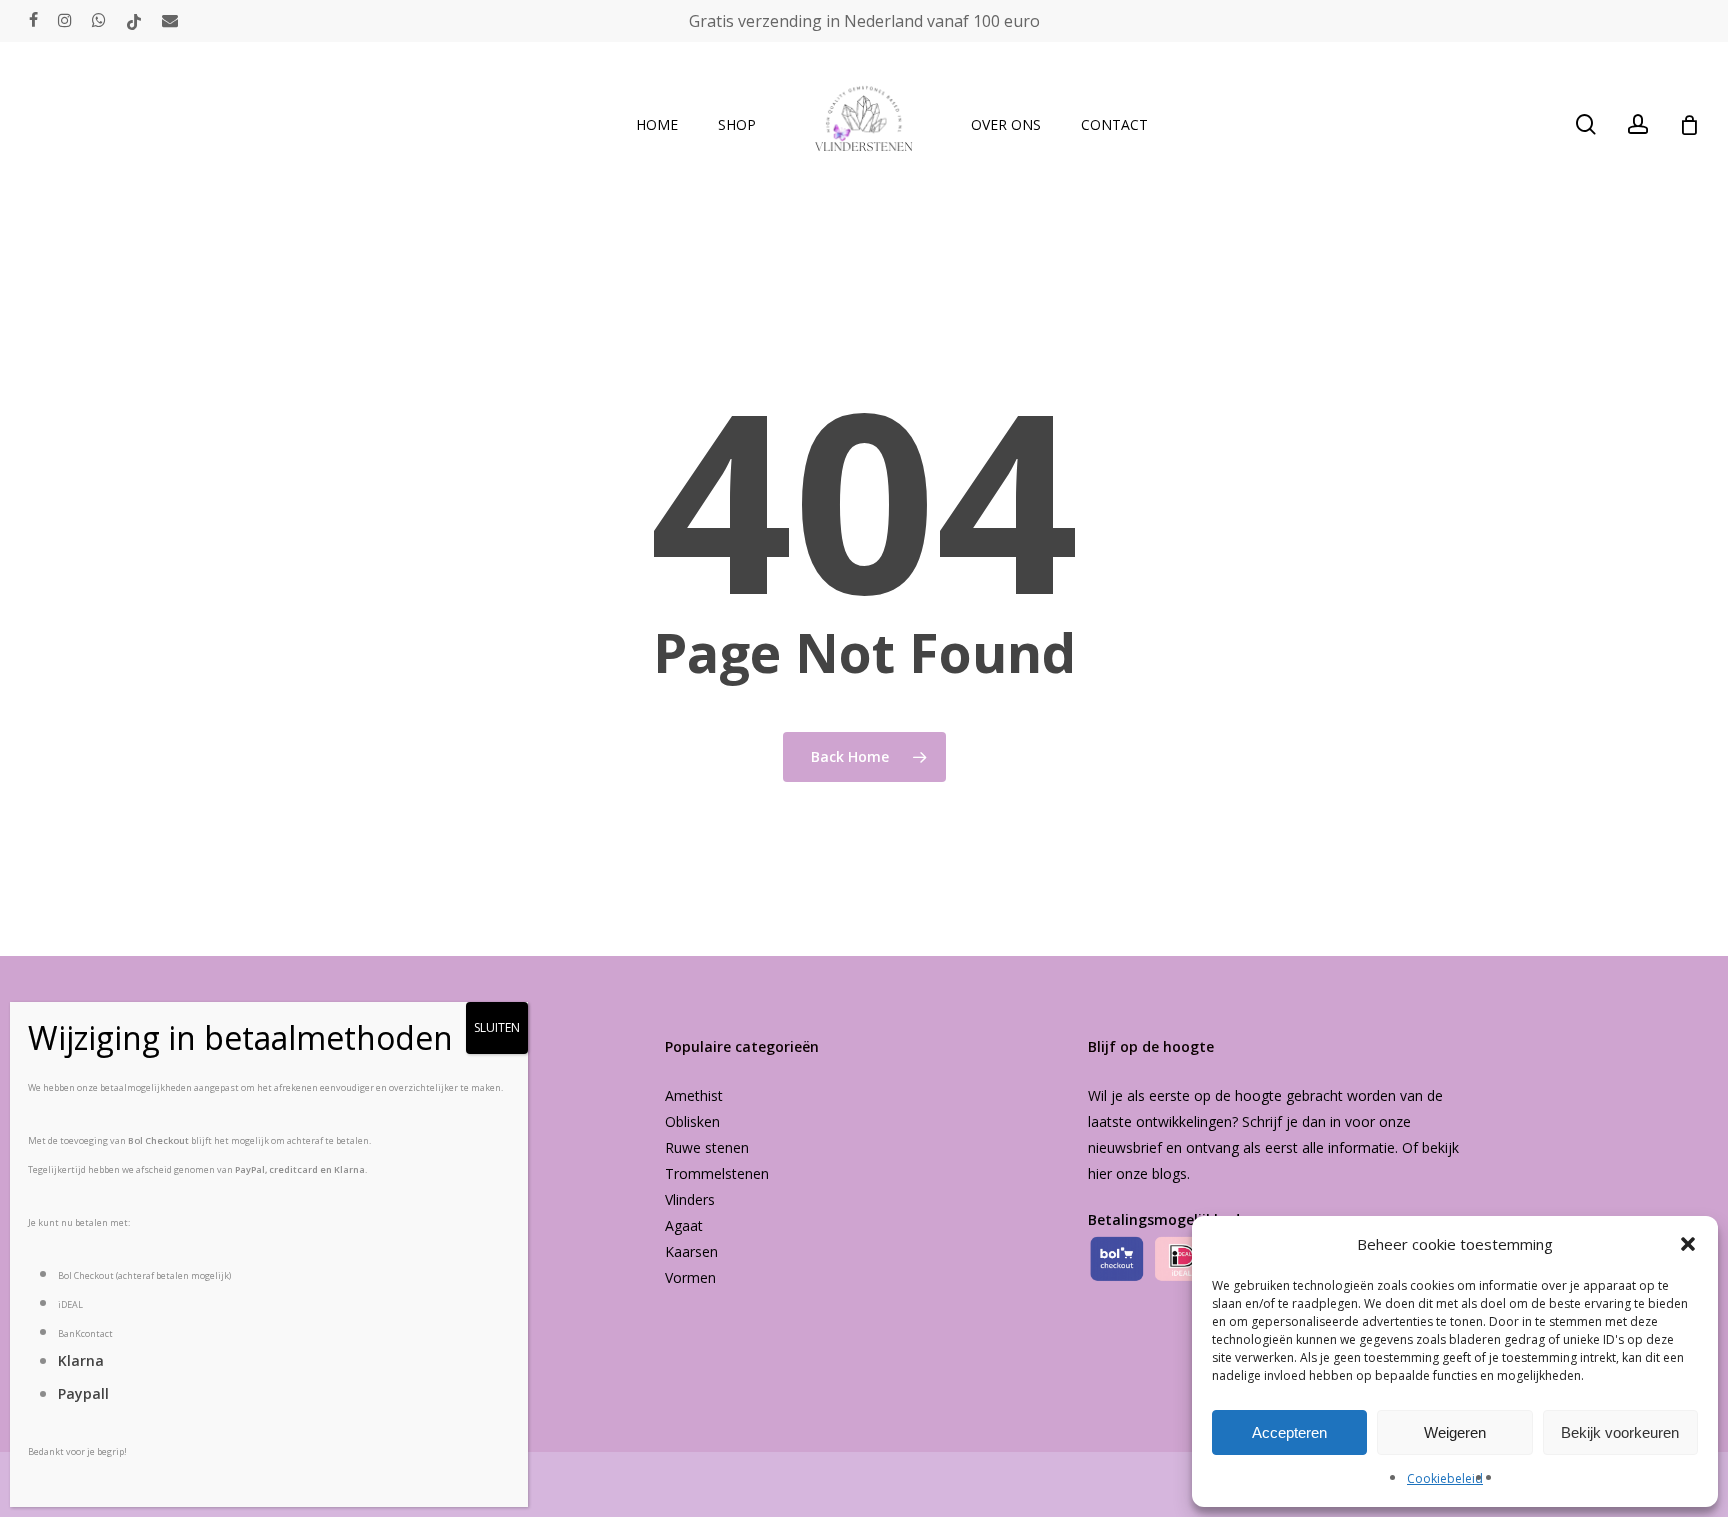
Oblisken (692, 1121)
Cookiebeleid (1445, 1478)
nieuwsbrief (1125, 1147)
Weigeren (1455, 1432)
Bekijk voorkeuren (1620, 1432)
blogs (1169, 1173)
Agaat (684, 1225)
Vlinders (690, 1199)
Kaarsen (691, 1251)
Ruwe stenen (707, 1147)
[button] (1688, 1244)
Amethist (694, 1095)
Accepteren (1289, 1432)
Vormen (690, 1277)
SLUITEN (497, 1027)
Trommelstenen (717, 1173)
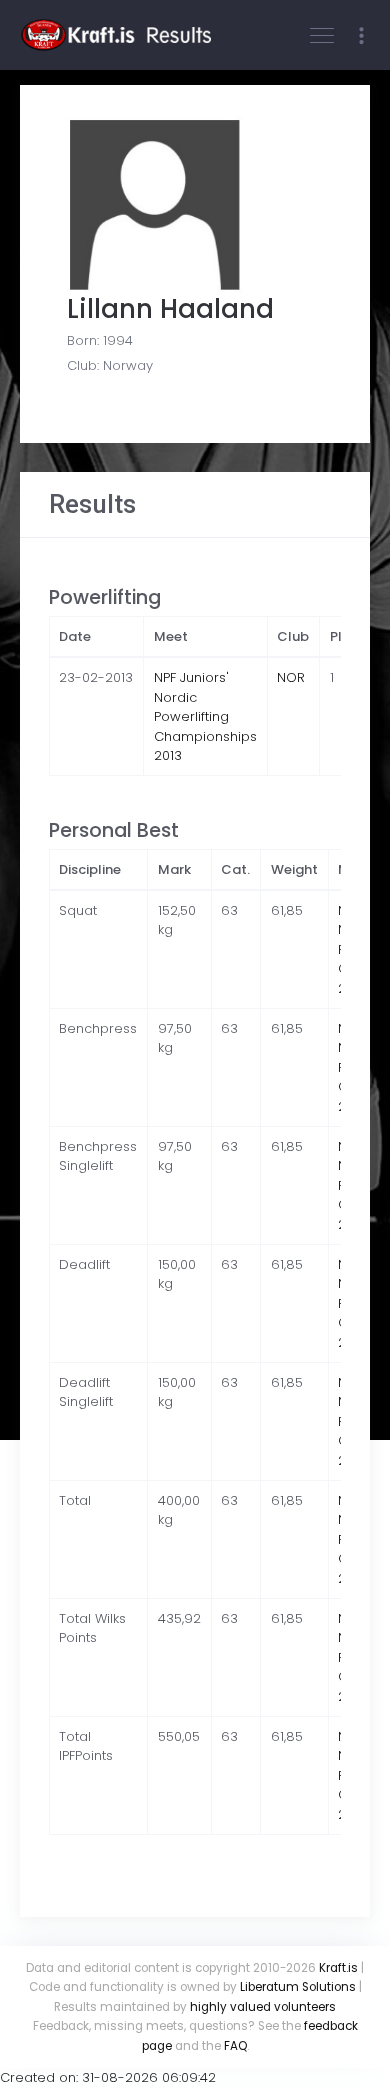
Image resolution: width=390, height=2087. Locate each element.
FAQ (235, 2046)
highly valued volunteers (263, 2007)
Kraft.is (338, 1968)
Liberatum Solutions (298, 1987)
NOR (291, 677)
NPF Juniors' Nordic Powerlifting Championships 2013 (205, 716)
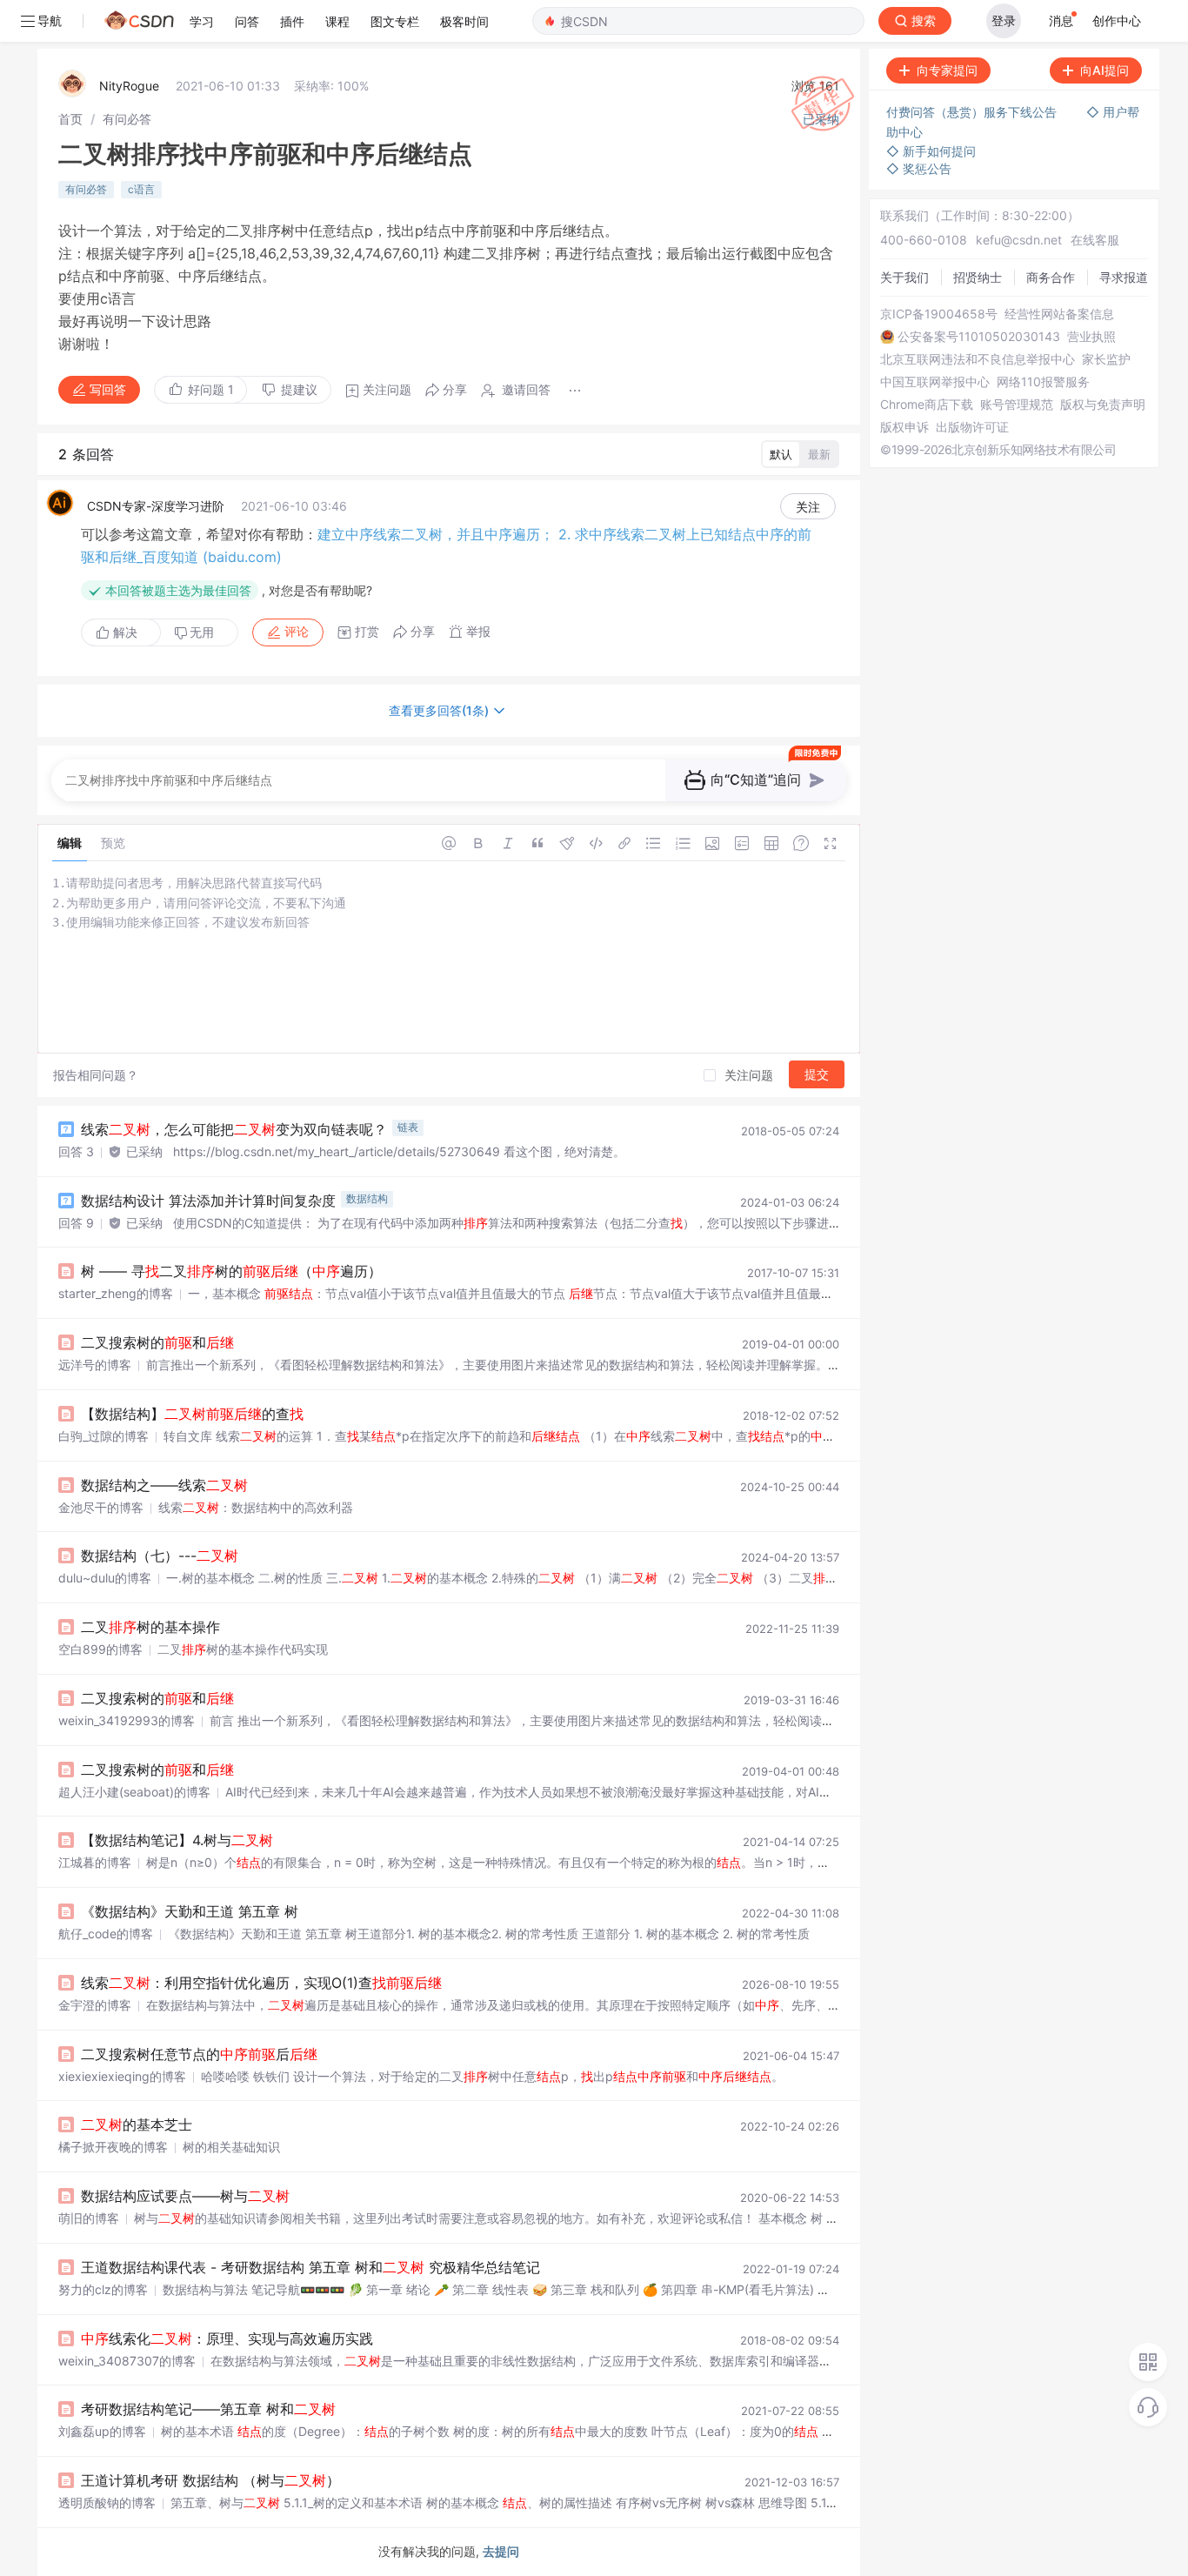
********
Any picture in the listing above gets left out; output the rest exactly.

Oblisken (692, 1121)
Cookiebeleid (1445, 1478)
nieuwsbrief (1125, 1147)
Weigeren (1455, 1432)
Bekijk voorkeuren (1620, 1432)
blogs (1169, 1173)
Agaat (684, 1225)
Vlinders (690, 1199)
Kaarsen (691, 1251)
Ruwe stenen (707, 1147)
[button] (1688, 1244)
Amethist (694, 1095)
Accepteren (1289, 1432)
Vormen (690, 1277)
SLUITEN (497, 1027)
Trommelstenen (717, 1173)
Image resolution: width=390, height=2087. Locate each element.
FAQ (235, 2046)
highly valued volunteers (263, 2007)
Kraft.is (338, 1968)
Liberatum Solutions (298, 1987)
NOR (291, 677)
NPF Juniors' Nordic Powerlifting Championships 2013 (205, 716)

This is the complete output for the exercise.